This gives users close to their location better access,
and relieves the core sites of network load.
We maintain a list of
official mirrors
;
please use one if you can.
Before CTAN there were a number of people who made
some TeX materials available for public download
but there was no systemmatic collection.
At a podium
discussion that Joachim Schrod organized at the 1991 EuroTeX conference
the idea arose to bring together the separate collections.

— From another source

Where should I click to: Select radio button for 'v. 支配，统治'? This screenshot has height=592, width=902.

(Joachim was involved because he ran one of the largest ftp servers
in Germany at this time
and had heavily modified
the basic tool mirror.pl
for this purpose.)
CTAN was built in 1992, by Rainer Schöpf and Joachim Schrod in Germany, Sebastian Rahtz in the UK, and George Greenwade in the US (George came up with the name). The site structure was put together at the start of 1992 — Sebastian did the main work — and synchronized at the start of 1993. The TeX Users Group provided a framework, a Technical Working Group, for this task's organization. CTAN was officially announced at the EuroTeX conference in Aston, 1993.
All three core sites have moved around geographically.

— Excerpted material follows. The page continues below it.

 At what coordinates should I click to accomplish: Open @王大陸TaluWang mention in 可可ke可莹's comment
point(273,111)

But the German and English sites have been a bit more stable;
in particular they have kept the same web address.
The American site started out
at Sam Houston State University under George Greenwade,
in 1995 it moved to UMass Boston where it was run by Karl Berry.
Because of these moves its web address has change twice —
if you see a CTAN address as either
shsu.edu
or cs.umb.edu
please wipe it out.
In 1999 the American site moved to its present home at
Saint Michael's College in Vermont
with the tug.ctan.org
address.
Note: the well-known Perl archive CPAN is based on the CTAN model.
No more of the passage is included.